For whatever reason, I was completely in the dark on them reforming and was actually only last week having a conversation about how they probably won’t ever. I was resigned to enjoying the one record they had released and feeling satisfied that I could carry that with me throughout the rest of my life. So you can imagine it was pretty big deal to see we’ve got a new record from them on the way.

I instantly messaged my brother. This was the day we were convinced would never come.

The Age of the Understatement — the first The Last Shadow Puppet release — came at a time in my life when cultural products have a pretty good shot of sticking, at the age of 16. I had already been an Arctic Monkeys fan and anything frontman Alex Turner did was going to get my attention. Turner and his long-time friend Miles Kane — at the time of The Rascals and previously of The Little Flames — teamed up to create a record with richness well beyond what you would think two guys in their early 20s could do.

The presentation channelled 60s mod. Like if two Beatles split off and joined The Jam. I still revist the single shot video clip of Standing Next To Me as an example of what can be achieved, both musically and filmically, in just two minutes.

The music was more ornately detailed than this presentation would suggest, however. Expansive orchestral horn and string arrangement lent this record both a regal bombast and a delicate fragility that the instrumentation of either Turner’s or Kane’s regular fares couldn’t allow. Comparisons were made at the time, from press and the group alike, to Scott Walker who, on paper, had set the sonic precedent for The Age of the Understatment in the late 60s. However, whether Turner and Kane weren’t as technically proficient as Walker or simply had more pop sensibilities, The Last Shadow Puppets sound was distinct: instantly approachable but would grow and conjure something new in the listener with each play. I will always point to the reverb work on The Chamber as exemplary of their inarguably cinematic sound.

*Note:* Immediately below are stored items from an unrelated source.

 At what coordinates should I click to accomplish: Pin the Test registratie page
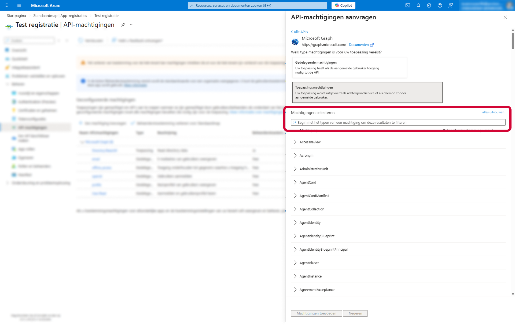(123, 25)
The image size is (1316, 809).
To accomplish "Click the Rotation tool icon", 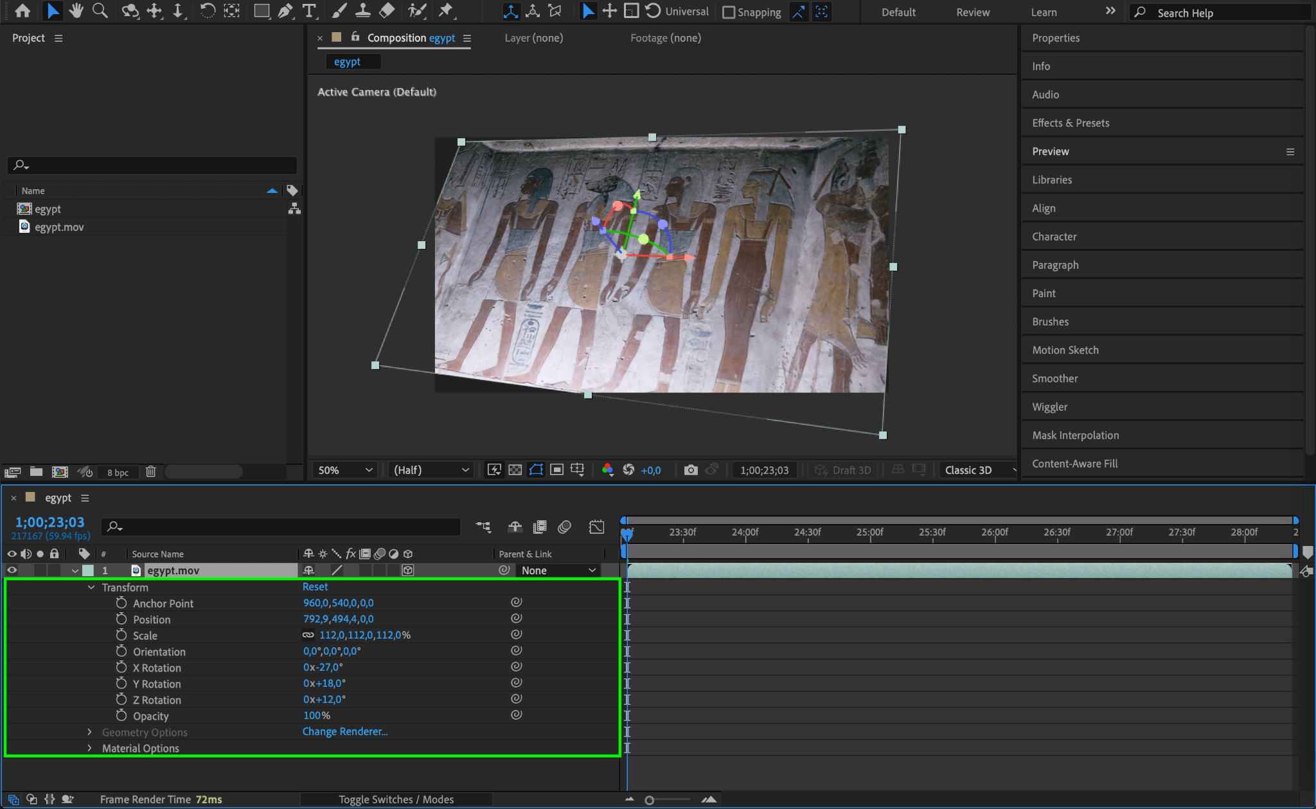I will pyautogui.click(x=207, y=11).
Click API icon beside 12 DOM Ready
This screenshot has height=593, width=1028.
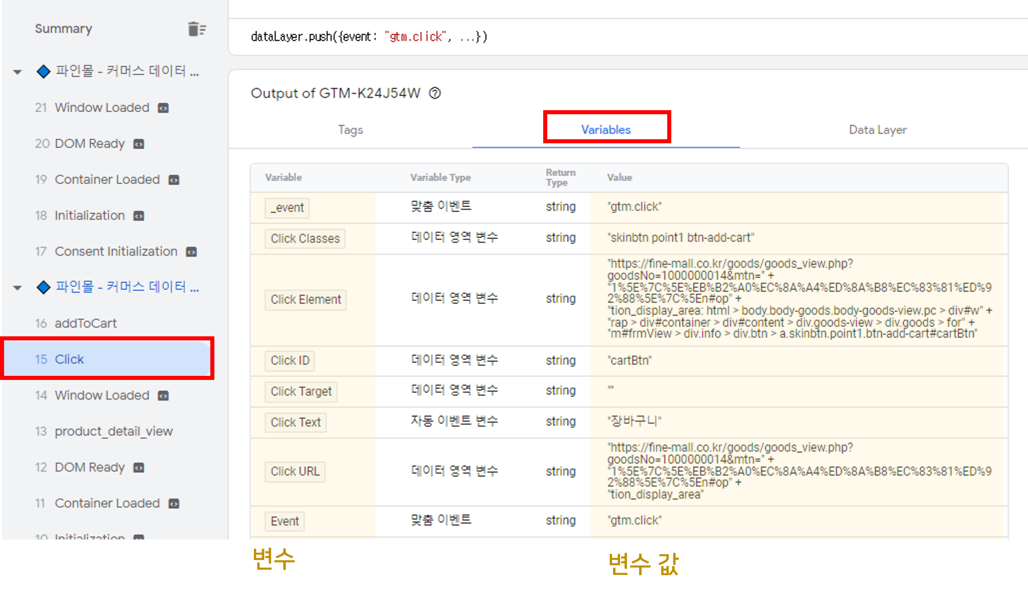139,468
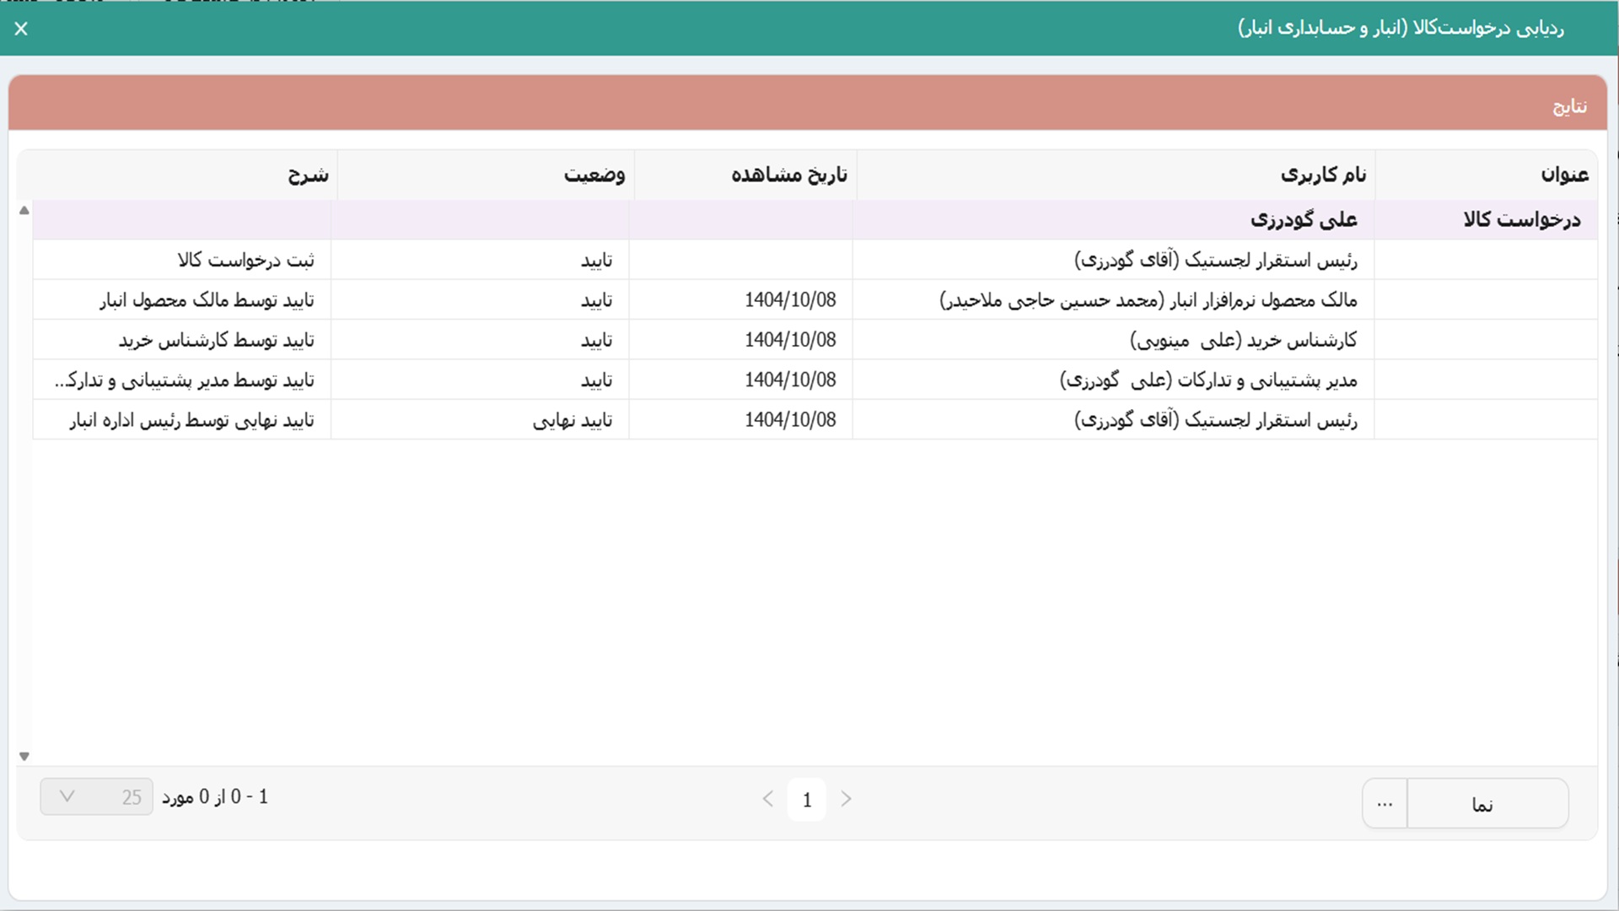Select the row ثبت درخواست کالا
Image resolution: width=1619 pixels, height=911 pixels.
(245, 261)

Understanding the chronology of Arctic Monkeys records is also important to get why The Age of the Understatement got to be this good. The first two LPs were in 2006 and 2007. 2007 was a huge year or touring which included a Glastonbury headline and concluded with what might be the best live performance recorded and sold as a DVD: At The Apollo (there’s a whole piece to be written on how superb Richard Ayoade’s direction was here but that’s for another time). The collateral design on Favourite Worst Nightmare, from the logo redesign to the three matching EPs put out for the three singles, was unified in a way that indie bands simply didn’t do. There was an assuredness to make the record they wanted to and truly forge themselves as a group. Arguably, it was their approach to this tricky period in the story of any band, the second album, that they’re still seeing returns on in their continued success. From all of their contemporaries — Franz Ferdinand, The Libertines, The View, The Wombats — Arctic Monkeys are the only ones who have consistently delievered great records and show no sign of letting up.

It was after this group-defining year that Turner and Kane headed into the studio and formed The Last Shadow Puppets. It was the realisation of the cosmic possibilities of this sound coupled with Yorkshire humility and a lyrical respect for mundanity that minted this record as a timeless classic.

Both Turner and Kane have diverged from the nexus that this record was. Turner has found pomade in sunny Los Angeles whilst Kane’s solo efforts and live stage presence cuts an amalgam of Rod Stewart, Keith Richards, and Paul Weller. The new single Bad Habits instantly feels different from anything on The Age of the Understatement and seems to embrace a part of the spectrum The Last Shadow Puppets only dipped into in B-sides, notably on Hang The Cyst. Gone are the strings and horns, the textural flourishes, the ernestness. I’m not suggesting this bodes poorly for the LP as a whole.

But let’s just say this: I’m happy I was resigned to only ever having The Age of the Understatement.